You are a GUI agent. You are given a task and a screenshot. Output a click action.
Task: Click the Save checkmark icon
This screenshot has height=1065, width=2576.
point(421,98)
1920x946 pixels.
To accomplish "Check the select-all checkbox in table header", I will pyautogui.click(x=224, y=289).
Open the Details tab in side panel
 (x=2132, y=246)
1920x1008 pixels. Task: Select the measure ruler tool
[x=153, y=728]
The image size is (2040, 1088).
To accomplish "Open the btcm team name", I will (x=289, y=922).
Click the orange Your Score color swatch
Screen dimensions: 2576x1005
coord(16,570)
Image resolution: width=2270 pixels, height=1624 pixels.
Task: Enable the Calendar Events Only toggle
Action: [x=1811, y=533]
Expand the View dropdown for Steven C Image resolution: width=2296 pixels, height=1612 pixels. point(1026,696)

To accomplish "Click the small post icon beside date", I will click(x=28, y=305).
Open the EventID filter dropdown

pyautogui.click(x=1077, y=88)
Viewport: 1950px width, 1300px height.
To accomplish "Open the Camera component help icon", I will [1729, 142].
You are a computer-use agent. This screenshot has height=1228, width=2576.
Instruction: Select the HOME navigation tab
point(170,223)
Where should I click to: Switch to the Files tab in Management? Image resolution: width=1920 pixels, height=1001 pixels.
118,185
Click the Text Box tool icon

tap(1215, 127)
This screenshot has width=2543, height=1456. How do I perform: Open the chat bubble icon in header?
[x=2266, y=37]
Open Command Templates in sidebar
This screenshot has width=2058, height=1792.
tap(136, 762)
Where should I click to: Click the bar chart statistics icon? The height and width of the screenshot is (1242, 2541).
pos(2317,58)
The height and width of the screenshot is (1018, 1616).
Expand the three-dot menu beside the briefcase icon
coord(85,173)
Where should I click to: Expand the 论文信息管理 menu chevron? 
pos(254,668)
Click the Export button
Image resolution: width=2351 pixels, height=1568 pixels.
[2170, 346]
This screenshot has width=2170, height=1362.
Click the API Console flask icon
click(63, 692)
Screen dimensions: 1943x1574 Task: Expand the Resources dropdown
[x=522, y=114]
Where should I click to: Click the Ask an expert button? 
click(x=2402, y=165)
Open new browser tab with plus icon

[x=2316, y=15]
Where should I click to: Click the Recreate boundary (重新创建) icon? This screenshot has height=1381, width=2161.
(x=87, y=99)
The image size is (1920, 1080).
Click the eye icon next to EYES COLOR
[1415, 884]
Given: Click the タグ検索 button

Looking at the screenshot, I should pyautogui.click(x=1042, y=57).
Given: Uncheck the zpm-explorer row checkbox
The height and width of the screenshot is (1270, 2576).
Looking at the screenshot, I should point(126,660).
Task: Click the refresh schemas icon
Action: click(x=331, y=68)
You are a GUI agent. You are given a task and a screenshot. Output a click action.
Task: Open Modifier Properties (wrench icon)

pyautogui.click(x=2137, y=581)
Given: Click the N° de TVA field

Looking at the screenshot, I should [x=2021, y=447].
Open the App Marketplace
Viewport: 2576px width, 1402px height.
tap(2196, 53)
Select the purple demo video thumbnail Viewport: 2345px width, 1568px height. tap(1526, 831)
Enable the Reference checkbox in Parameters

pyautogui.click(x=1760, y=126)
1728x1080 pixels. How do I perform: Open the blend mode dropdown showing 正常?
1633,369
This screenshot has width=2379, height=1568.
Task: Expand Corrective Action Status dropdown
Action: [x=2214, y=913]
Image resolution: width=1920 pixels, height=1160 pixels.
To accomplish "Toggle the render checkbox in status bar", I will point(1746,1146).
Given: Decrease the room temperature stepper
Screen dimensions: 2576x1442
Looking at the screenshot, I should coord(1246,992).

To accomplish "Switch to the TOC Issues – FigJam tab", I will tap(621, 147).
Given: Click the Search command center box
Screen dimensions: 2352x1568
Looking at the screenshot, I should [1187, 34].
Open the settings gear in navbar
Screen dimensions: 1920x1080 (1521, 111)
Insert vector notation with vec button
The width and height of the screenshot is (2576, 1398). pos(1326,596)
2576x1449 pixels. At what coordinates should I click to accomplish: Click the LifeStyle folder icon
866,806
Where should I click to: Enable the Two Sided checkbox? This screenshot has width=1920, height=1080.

★ ★ ★

Exactly as written, transcribe each line of the data.

▶ **RESULT FOR THIS EXERCISE**
You are a GUI agent. You are given a task and a screenshot. Output a click action.
Task: Click the Save checkmark icon
This screenshot has height=1065, width=2576.
point(421,98)
1920x946 pixels.
To accomplish "Check the select-all checkbox in table header", I will pyautogui.click(x=224, y=289).
Open the Details tab in side panel
 (x=2132, y=246)
1920x1008 pixels. Task: Select the measure ruler tool
[x=153, y=728]
The image size is (2040, 1088).
To accomplish "Open the btcm team name", I will (x=289, y=922).
Click the orange Your Score color swatch
Screen dimensions: 2576x1005
coord(16,570)
Image resolution: width=2270 pixels, height=1624 pixels.
Task: Enable the Calendar Events Only toggle
Action: [x=1811, y=533]
Expand the View dropdown for Steven C Image resolution: width=2296 pixels, height=1612 pixels. point(1026,696)

To accomplish "Click the small post icon beside date", I will click(x=28, y=305).
Open the EventID filter dropdown

pyautogui.click(x=1077, y=88)
Viewport: 1950px width, 1300px height.
To accomplish "Open the Camera component help icon", I will [1729, 142].
You are a computer-use agent. This screenshot has height=1228, width=2576.
Instruction: Select the HOME navigation tab
point(170,223)
Where should I click to: Switch to the Files tab in Management? Image resolution: width=1920 pixels, height=1001 pixels.
118,185
Click the Text Box tool icon

tap(1215, 127)
This screenshot has width=2543, height=1456. How do I perform: Open the chat bubble icon in header?
[x=2266, y=37]
Open Command Templates in sidebar
This screenshot has width=2058, height=1792.
tap(136, 762)
Where should I click to: Click the bar chart statistics icon? The height and width of the screenshot is (1242, 2541).
pos(2317,58)
The height and width of the screenshot is (1018, 1616).
Expand the three-dot menu beside the briefcase icon
coord(85,173)
Where should I click to: Expand the 论文信息管理 menu chevron? 
pos(254,668)
Click the Export button
Image resolution: width=2351 pixels, height=1568 pixels.
[2170, 346]
This screenshot has width=2170, height=1362.
Click the API Console flask icon
click(63, 692)
Screen dimensions: 1943x1574 Task: Expand the Resources dropdown
[x=522, y=114]
Where should I click to: Click the Ask an expert button? 
click(x=2402, y=165)
Open new browser tab with plus icon

[x=2316, y=15]
Where should I click to: Click the Recreate boundary (重新创建) icon? This screenshot has height=1381, width=2161.
(x=87, y=99)
The image size is (1920, 1080).
Click the eye icon next to EYES COLOR
[1415, 884]
Given: Click the タグ検索 button

Looking at the screenshot, I should pyautogui.click(x=1042, y=57).
Given: Uncheck the zpm-explorer row checkbox
The height and width of the screenshot is (1270, 2576).
Looking at the screenshot, I should point(126,660).
Task: Click the refresh schemas icon
Action: click(x=331, y=68)
You are a GUI agent. You are given a task and a screenshot. Output a click action.
Task: Open Modifier Properties (wrench icon)

pyautogui.click(x=2137, y=581)
Given: Click the N° de TVA field

Looking at the screenshot, I should [x=2021, y=447].
Open the App Marketplace
Viewport: 2576px width, 1402px height.
tap(2196, 53)
Select the purple demo video thumbnail Viewport: 2345px width, 1568px height. tap(1526, 831)
Enable the Reference checkbox in Parameters

pyautogui.click(x=1760, y=126)
1728x1080 pixels. How do I perform: Open the blend mode dropdown showing 正常?
1633,369
This screenshot has width=2379, height=1568.
Task: Expand Corrective Action Status dropdown
Action: [x=2214, y=913]
Image resolution: width=1920 pixels, height=1160 pixels.
To accomplish "Toggle the render checkbox in status bar", I will point(1746,1146).
Given: Decrease the room temperature stepper
Screen dimensions: 2576x1442
Looking at the screenshot, I should coord(1246,992).

To accomplish "Switch to the TOC Issues – FigJam tab", I will tap(621, 147).
Given: Click the Search command center box
Screen dimensions: 2352x1568
Looking at the screenshot, I should [1187, 34].
Open the settings gear in navbar
Screen dimensions: 1920x1080 (1521, 111)
Insert vector notation with vec button
The width and height of the screenshot is (2576, 1398). pos(1326,596)
2576x1449 pixels. At what coordinates should I click to accomplish: Click the LifeStyle folder icon
866,806
Where should I click to: Enable the Two Sided checkbox? This screenshot has width=1920, height=1080.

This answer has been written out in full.